(Source records)
● ● ● ● ●

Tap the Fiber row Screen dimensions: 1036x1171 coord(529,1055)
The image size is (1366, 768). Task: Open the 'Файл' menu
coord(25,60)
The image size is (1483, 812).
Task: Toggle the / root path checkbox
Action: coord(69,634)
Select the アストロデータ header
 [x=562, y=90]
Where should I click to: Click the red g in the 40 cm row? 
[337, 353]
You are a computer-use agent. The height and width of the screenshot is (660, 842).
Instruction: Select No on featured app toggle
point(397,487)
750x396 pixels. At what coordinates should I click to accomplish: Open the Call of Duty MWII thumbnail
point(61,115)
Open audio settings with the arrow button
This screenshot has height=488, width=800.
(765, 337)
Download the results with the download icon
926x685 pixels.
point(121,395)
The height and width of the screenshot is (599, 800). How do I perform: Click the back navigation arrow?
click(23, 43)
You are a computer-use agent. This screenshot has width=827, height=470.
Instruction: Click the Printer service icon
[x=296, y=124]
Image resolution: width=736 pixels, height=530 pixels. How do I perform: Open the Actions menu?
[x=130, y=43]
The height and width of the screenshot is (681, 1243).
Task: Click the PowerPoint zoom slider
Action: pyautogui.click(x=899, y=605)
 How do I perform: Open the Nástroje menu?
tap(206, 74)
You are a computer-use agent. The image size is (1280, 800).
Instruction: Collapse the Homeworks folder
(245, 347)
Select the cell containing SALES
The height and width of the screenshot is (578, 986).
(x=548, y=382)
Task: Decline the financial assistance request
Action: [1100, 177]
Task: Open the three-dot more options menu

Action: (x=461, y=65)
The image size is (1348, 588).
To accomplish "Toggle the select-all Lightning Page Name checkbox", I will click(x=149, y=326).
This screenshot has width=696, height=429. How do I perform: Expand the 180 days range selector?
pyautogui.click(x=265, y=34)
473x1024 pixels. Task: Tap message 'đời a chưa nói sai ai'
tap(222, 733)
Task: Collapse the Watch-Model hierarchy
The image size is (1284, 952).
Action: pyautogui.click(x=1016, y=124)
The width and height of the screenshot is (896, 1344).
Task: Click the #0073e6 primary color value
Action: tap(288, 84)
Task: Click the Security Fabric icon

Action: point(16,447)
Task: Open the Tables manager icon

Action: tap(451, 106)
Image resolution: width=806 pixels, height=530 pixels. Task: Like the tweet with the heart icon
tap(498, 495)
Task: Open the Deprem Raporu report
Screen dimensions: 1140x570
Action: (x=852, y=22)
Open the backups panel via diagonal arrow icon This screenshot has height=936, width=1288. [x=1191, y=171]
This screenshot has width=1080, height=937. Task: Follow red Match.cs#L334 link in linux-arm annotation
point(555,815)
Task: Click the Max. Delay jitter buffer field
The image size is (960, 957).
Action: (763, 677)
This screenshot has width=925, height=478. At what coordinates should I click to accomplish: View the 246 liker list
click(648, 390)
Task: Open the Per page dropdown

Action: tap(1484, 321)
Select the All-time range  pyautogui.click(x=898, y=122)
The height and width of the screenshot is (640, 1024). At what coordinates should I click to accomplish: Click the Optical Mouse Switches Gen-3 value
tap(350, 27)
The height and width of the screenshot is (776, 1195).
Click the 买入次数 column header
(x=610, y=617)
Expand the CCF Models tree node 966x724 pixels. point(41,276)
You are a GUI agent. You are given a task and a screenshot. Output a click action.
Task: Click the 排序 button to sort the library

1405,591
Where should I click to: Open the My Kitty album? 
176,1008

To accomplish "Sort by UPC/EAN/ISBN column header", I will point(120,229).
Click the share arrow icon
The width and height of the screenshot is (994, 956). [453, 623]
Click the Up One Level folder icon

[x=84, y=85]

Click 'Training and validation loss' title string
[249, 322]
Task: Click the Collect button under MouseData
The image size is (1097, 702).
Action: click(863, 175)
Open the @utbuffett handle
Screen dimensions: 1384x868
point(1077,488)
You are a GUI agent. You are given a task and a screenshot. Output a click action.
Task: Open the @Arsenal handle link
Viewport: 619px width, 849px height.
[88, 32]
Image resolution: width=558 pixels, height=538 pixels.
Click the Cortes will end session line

● ● ● ● ●

Of all the entries above, retype exactly the lines from the line with "Image resolution: width=806" to the line with "Task: Click the Max.", both included, and no others.

SOLUTION
Image resolution: width=806 pixels, height=530 pixels. Task: Like the tweet with the heart icon
tap(498, 495)
Task: Open the Deprem Raporu report
Screen dimensions: 1140x570
Action: (x=852, y=22)
Open the backups panel via diagonal arrow icon This screenshot has height=936, width=1288. [x=1191, y=171]
This screenshot has width=1080, height=937. Task: Follow red Match.cs#L334 link in linux-arm annotation
point(555,815)
Task: Click the Max. Delay jitter buffer field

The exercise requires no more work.